こうした特例や控除は自動で適用されるものではないため、自分で申告手続きを進めた場合、本来適用できるはずの特例を見逃してしまいがちです。そうなると、せっかくの特例を活かせないまま、過大に相続税を納付してしまうことになります。

税理士は当然、軽減特例や控除の適用要件を熟知しているため、可能な税額軽減措置を漏らすことなく適用してもらえます。よって、自分で申告するよりも遥かに相続税額を抑えられるのです。

他の相続手続きに集中できる

税理士に相続税の申告手続きを依頼することで、安心して他の相続手続きに臨めます。

相続手続きは、相続税の申告だけすれば終わりというものではありません。葬儀に始まり、死亡届の提出、不動産の相続登記、公共料金や預貯金口座の解約、生命保険金の請求など多岐にわたります。

相続税の申告手続きだけに時間や労力を割いてしまうと、他の手続きが疎かになります。その結果、払わなくても済むはずの料金を支払い続けたり、返戻金の受け取りが遅くなったりと、さまざまな弊害が出てくるのです。
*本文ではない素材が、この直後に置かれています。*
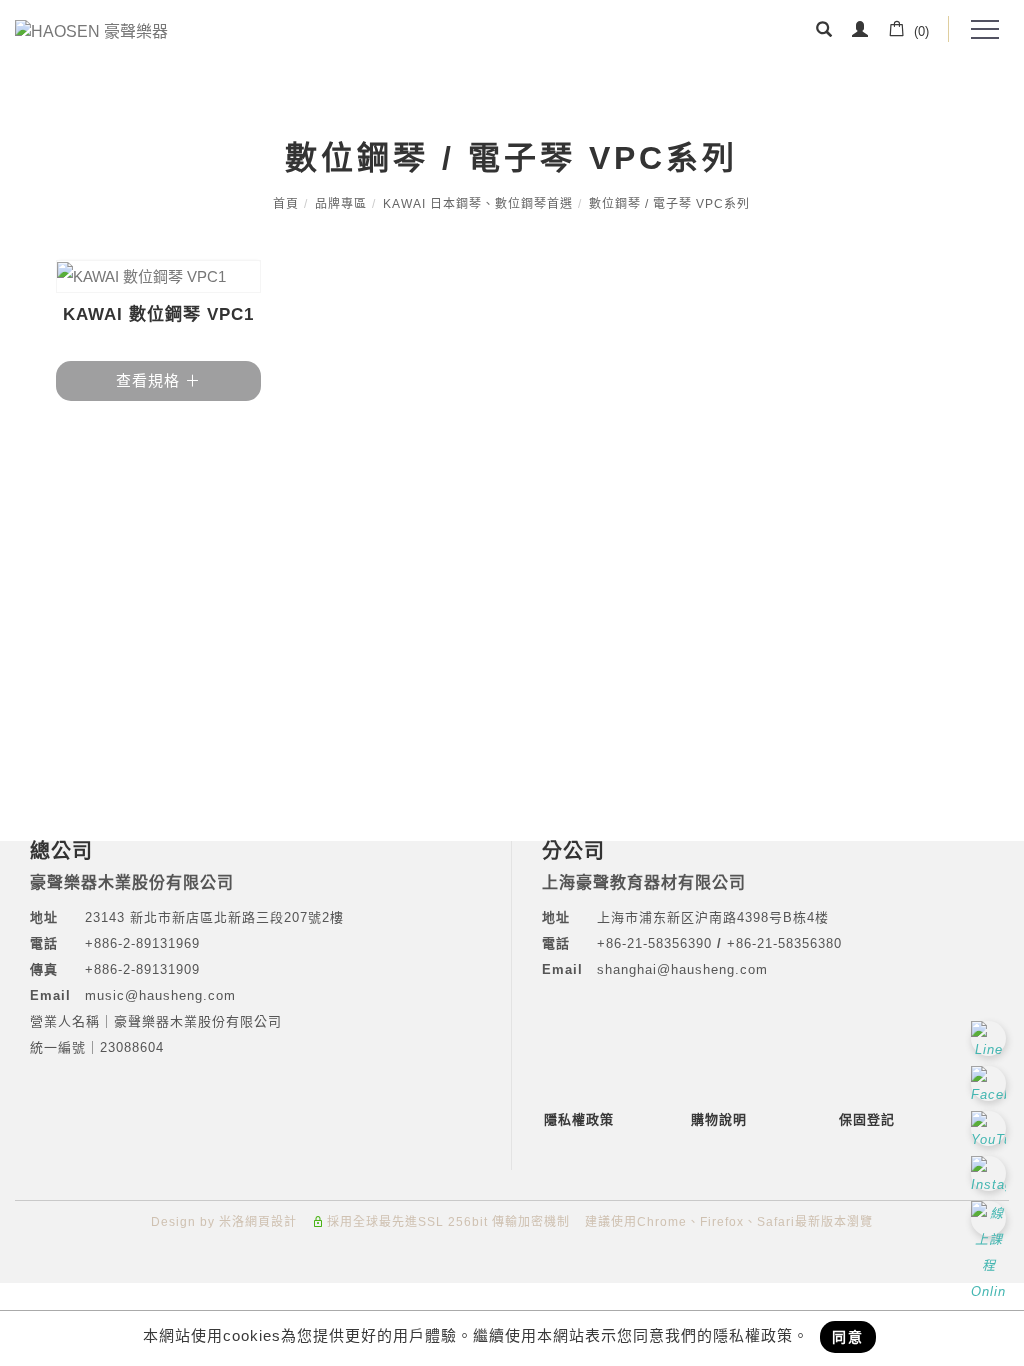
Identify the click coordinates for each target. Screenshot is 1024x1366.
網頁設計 (271, 1222)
申告手続きを税理士に依頼しておけば、他の手続きに注力できるため、相続手続き全体をスムーズに進められるのです。

さまざまな専門家を紹介してもらえる

税理士以外の相続に関する専門家を紹介してもらえることも、税理士に依頼するメリットです。上記でも触れたように、相続関連の手続きは多岐にわたります。

相続人が自分でできる手続きもありますが、相続登記などは司法書士に依頼するのが一般的です。また、申告手続きを進める中で遺産分割協議が整わない場合は、弁護士に間に入ってもらうことで協議が進展することもあります。

税理士は、一般的に士業同士の横のネットワークを持っているため、必要に応じて適切な専門家を紹介してもらえます。

また、大きな税理士法人になると、税理士以外の専門家も在籍しており、ワンストップサービスを売りにしているところもあります。

税務調査に入られる確率が低くなる

相続税の申告手続きを税理士に依頼することで、税務調査に入られる確率を低く抑えられます。また、万が一の場合は税務調査に立ち会ってもらえることも、税理士に依頼する大きなメリットです。

近年は新型コロナの影響などで数は減ったものの、一般的に相続税の税務調査実施率は申告数に対して約20%と、贈与税や所得税などと比べて高い傾向にあります。

これは、税額が高額になりがちなことに加えて、計算が複雑で誤った税額での申告が多いことが原因とされています。特に税理士が関わっていない申告書は、不備がある可能性が高いと判断され、調査に入られる可能性も高くなるのです。

裏を返せば、税理士に依頼することで調査実施率が低くなります。

また、かりに税務調査に入られた場合でも、税理士に依頼しておけば調査に立ち会ってもらえます。自分だけでは調査官とのやり取りに不安が残りますが、税理士に立ち会ってもらうことで、適切に対応してくれるのです。